In mathematics and computer science, the pigeonhole principle states that if n items are put into m pigeonholes with n > m, then at least one pigeonhole must contain more than one item.

Answer 3

this is the theorem...i guess

Answer 4

yah.. wikipedia..lol :)

Answer 5

how to apply here in this problem?

Answer 6

yes i am studying from wiki.......i don't know it.............

Answer 7

see i think u have to make three groups of the ai's....

Answer 8

yes..the principle is simple..but how will we apply it here?

Answer 9

each grop will correspond to a side.............
let u take p,q,r no. of ai at a time....p+q+r=7
let sum of p ai is b, that of q is c, that of r is d.
p<b<13p,q<c<13q,r<d<13r
p+q<b+c<13(p+q)
now we can take the ai in such a way that always...b+c>d
this is the condition of a triangle.........

Answer 10

see ai s are different....trivially i can say that choose larger ai s for the grouping of p,q so that this force fully leads to b+c>d
again u can take r=1. and this element in the group of r element is such that a_r1=min(ai)

Answer 11

ai's may not be distinct..

Answer 12

so what.......say all are same then take p=3,q=2,r=2

Answer 13

p<b<13p,q<c<13q,r<d<13r
p+q<b+c<13(p+q)
now we can take the ai in such a way that always...b+c>d

i dont understand this..how do u get b<13p

Answer 14

u gave...1<ai<13...so for p ai's......1+1...p times...<b<13+13...p times..
p<b<13p

Answer 15

"now we can take the ai in such a way that always...b+c>d"

u need the 3 numbers to satisfy simultaneously the 3 inequalities..a+b>c;c+b>a;a+c>b..not any one..

Answer 16

b+c>d
13(p+q)>b+c>p
13(7-r)>b+c>7-r
b+c>d
gives
7-r>r
2r<7
similarly for other two 2p<7, 2q<7....

Answer 17

13(7-r)>b+c>7-r
b+c>d
gives
7-r>r

this is wrong i think...

Answer 18

why?
13r>d>r
b+c>d
means.......p+q>r
7-r>r.....
please explain ur thinking...

Answer 19

b+c>r and b+c>p+q doesnt mean p+q>r

Answer 20

no .......here u have to impose this....that p+p must be greater than r.

Answer 21

so u r taking p+q>r as assumption.
well then there was no need of bringing p<b<13p etc...

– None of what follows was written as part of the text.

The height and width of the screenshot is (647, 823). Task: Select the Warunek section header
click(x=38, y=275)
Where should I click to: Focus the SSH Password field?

Sorry, if i dont understand..can u xplain me ... :)

Answer 22

this is not assumption . this we impose so that we can form the triangle...this is the condition that we have to satisfy........

Answer 23

then why do we need p+q>r to have b+c>d.?
p+q>r doesnt imply b+c>d.. !

Answer 24

why?

Answer 25

u have b+c>r and b+c>p+q and d>r...
now p+q>r implies b+c>r.
so now u have b+c>r and d>r.
u dont know if b+c>d or b+c<d or b+c=d !!!

Answer 26

this three conditions lies the ai s u have chosen to form b,c,d..

Answer 27

yah..u r right..but p+q>r does not imply b+c>d...so now u need a condition on p,q,r that will imply b+c>d,a+b>c,c+a>d

Answer 28

yes.....actually pigeon hole theorem helps us to say that we can form a group with one or more than one ai that will be our side of a triangle....but the choosing depends on the relations....

Answer 29

nice
!

Answer 30

I got a one-line solution: if 3 or more of the ai's are equal, we can easily form an equilateral triangle. so assume not more than 2 ai's to be equal.now divide the interval (1,13) as follows
(1,5] , (5,9) , [9,13)
using pigeon hole principle, atleast three of the ai's lie in the same interval which can be used to form a triangle.

i just saw 2,2,5 doesnt work!

Answer 31

satellite73 suppose u take 2 two times from interval one and then 5. this proof is wrong!
by the way:this proof was not mine:) lol

Answer 32

k. then take intervals as [2,4],[5,8],[9,12]...
now 2,2,4 gives a problem :(

Answer 33

yup...[2,3],[4,7],[8,12] gives no problems! :)